## Page
# Keeping bees in the desert



## Bsweet (Apr 9, 2010)

Well desert keeping has its own trials. Often bees forage on things that we never would never think of. All I can say is give it a try as many others do in the south west, the ladies may surprise you. Jim


----------



## Honningbarnet (Feb 20, 2011)

Thanks for the encouragement, I really hope you're right.


----------



## vegasvalet (Jan 10, 2011)

I live in the desert too, this is my first year and so far my girls are doing great. This was a new package I put into a new hive. I fed the girls a 1:1 sugar ratio for about a week (2 gallons total) and when I did my first inspection they had about 6 frames of brood drawn and capped. Now they are feeding on their own and I am surprised on the amount of pollen they are pulling in. Just remember to have an open source of water close for them and maybe feed them until you see something starting to bloom, remember their foraging range is a couple of miles.


----------



## Honningbarnet (Feb 20, 2011)

@vegasvalet: 
Do you have gardens around you or are you more than three miles from the nearest suburb? We have orchards around us, but they are pistachio and pecan, which doesn't attract bees, apparently, or so I have read. We are 12 miles from town and very few people have gardens here, since the soil is very poor.


----------



## MichaBees (Sep 26, 2010)

I have 42 hives in Anthony New Mexico and 54 at another location with the same conditions. The overwinter hives have a medium full of honey already, and building up nice. 
The desert can really surprise you.


----------



## Honningbarnet (Feb 20, 2011)

Really? Wow! Anthony is about the same as here, what do you think they are bringing in?


----------



## MichaBees (Sep 26, 2010)

Lots of good quality honey.


----------



## Honningbarnet (Feb 20, 2011)

I can't tell you how relieved I am. Thank you!


----------



## vegasvalet (Jan 10, 2011)

On the outskirts of town with very little growing or blooming but the girls don't seem to mind, they come back with pollen and I have no idea where they are getting it from. You should do just fine :thumbsup:


----------



## Honningbarnet (Feb 20, 2011)

Alright, you guys have convinced me. Thanks so much. I'm going to make some nuc boxes and place them near this abandoned house I know with a wall full of bees and see if I can get a swarm or two. Again, thank you.


----------



## DeeAnna (Nov 5, 2010)

Well, I'd think if there are feral bees around, that is another confirmation that bees can thrive in your area. --DeeAnna


----------



## Honningbarnet (Feb 20, 2011)

Well, I was worried since the feral bees disappeared a few months ago.


----------



## Riskybizz (Mar 12, 2010)

And better yet why don't you get permission to remove the bees from the wall of that abandoned building. Great way to start and many posts on here regarding procedures. I do many many cutouts here every year. I get more calls than I have time to do.


----------



## Honningbarnet (Feb 20, 2011)

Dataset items
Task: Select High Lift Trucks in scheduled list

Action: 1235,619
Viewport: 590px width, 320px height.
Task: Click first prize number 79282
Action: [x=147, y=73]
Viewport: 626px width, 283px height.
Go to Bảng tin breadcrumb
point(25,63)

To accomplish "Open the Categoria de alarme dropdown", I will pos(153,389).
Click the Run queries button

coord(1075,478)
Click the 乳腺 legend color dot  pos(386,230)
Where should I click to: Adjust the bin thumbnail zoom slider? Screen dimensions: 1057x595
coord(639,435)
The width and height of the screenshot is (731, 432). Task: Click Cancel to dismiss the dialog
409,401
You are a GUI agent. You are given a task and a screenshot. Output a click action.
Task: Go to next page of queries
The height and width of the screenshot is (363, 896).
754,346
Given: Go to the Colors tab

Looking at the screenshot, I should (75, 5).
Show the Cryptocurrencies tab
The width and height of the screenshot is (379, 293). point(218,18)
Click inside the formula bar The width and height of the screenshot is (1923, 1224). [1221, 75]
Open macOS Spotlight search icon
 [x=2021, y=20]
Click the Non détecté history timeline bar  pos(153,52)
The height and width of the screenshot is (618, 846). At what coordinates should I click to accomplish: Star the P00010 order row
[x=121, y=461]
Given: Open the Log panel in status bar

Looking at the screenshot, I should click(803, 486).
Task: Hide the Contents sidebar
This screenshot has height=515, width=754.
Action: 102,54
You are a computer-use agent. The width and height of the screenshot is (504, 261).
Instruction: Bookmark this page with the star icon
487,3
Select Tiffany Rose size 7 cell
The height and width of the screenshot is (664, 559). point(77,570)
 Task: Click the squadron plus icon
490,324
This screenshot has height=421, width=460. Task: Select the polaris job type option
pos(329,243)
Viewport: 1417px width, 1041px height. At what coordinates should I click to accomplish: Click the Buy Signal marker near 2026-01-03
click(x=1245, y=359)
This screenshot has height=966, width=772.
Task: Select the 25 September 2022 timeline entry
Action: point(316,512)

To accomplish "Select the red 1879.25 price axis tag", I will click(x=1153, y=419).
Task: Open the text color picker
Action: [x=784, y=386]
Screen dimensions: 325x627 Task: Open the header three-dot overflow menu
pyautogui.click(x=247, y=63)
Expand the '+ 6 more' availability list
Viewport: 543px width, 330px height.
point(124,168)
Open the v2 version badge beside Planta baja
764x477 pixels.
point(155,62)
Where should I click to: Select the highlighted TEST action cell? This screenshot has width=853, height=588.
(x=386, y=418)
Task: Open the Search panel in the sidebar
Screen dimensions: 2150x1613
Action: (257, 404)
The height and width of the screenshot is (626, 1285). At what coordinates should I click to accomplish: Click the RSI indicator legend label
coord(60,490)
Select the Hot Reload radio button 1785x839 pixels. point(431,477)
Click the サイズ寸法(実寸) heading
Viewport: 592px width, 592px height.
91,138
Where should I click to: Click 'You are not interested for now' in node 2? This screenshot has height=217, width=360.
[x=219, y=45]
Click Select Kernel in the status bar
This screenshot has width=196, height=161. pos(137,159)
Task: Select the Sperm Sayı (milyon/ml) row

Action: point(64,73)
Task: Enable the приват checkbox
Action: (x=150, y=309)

## Work to do
a) Output the passage of the desert beekeeping thread that opens with the words containing "I have 42 hives" and closes with "really surprise you.".
b) Carry the desert beekeeping thread forward from the point where it stops.

## Expected outputs
a)
I have 42 hives in Anthony New Mexico and 54 at another location with the same conditions. The overwinter hives have a medium full of honey already, and building up nice. 
The desert can really surprise you.

b)
Hehe, I thought about it, but I'd have to track down who owns it and that it hard around here. Also, the minute I'd ask I am 90% sure they'd want money for it. (Yes, I know how crazy that sounds). It's better to put swarm boxes nearby and hope I catch a swarm.


----------



## Paul McCarty (Mar 30, 2011)

I have two new hives started in the mountains (High Rolls), one is booming right now, the other is eeking by, but not as strong as the booming hive. The cold and lack of bloom-out seems to have hampered the slow hive. Now it seems everything is bloomed out, but it is terribly dry. I worry they will get enough stores for the cold again. It has been non-stop feeding for the last couple of weeks. Hoping to be able to stop soon. We also have a couple of co-op hives on a friends place across the canyon that seem to be doing well. They have been a bit ignored, but seem no worse for wear.


----------



## Honningbarnet (Feb 20, 2011)

Hi Paul! Yes, we don't have access to a river like in Anthony, so we are much more dependent on the rain which has yet to come. On my bike ride today I saw a lot of wildflowers in my neighbor's pistachio orchard, but on my way back he was on the tractor ripping them out. So much for that! 

I hope your hives will be okay until the rain.


----------



## Paul McCarty (Mar 30, 2011)

I have a nice little creek running through town. Water is not a huge issue. The bloom this year was strange. Only a few of my Apple trees bloomed out, none of my plums, and all of my cherries. They bloomed in the wrong order than normal. I have also noticed a HUGE amount of freeze kill down in the Alamogordo area.


----------



## Honningbarnet (Feb 20, 2011)

Yes, looks like 50% of the palm trees died and a lot of cacti as well. 
And the creosote bushes just shriveled up.


----------



## Beekeeper_ Ruke (Aug 25, 2013)

I know this thread is older, but maybe you guys will reply. You guys seem to know about New Mexico bee keeping so I wanted to ask if there are any permits or anything needed to own a few hives?


----------



## Paul McCarty (Mar 30, 2011)

The only time you need a permit is if you exceed 25 hives in one location south of I40 or 14 hives in one location north of I40. I think it is 14, not sure - I don't keep bees there. You need a commercial permit if you exceed these numbers. Other than that, it is largely non-regulated. If you ship bees out of state, the bee inspector - there is ONE for the state - must come inspect them. You can sell nucs or whatever with no inspections as long as you keep it in the state boundaries. This is my understanding of it.

Registered commercial apiaries cannot be within flying distance of each other either. These number limits were set up to prevent people from exceeding the carrying capacity of the land.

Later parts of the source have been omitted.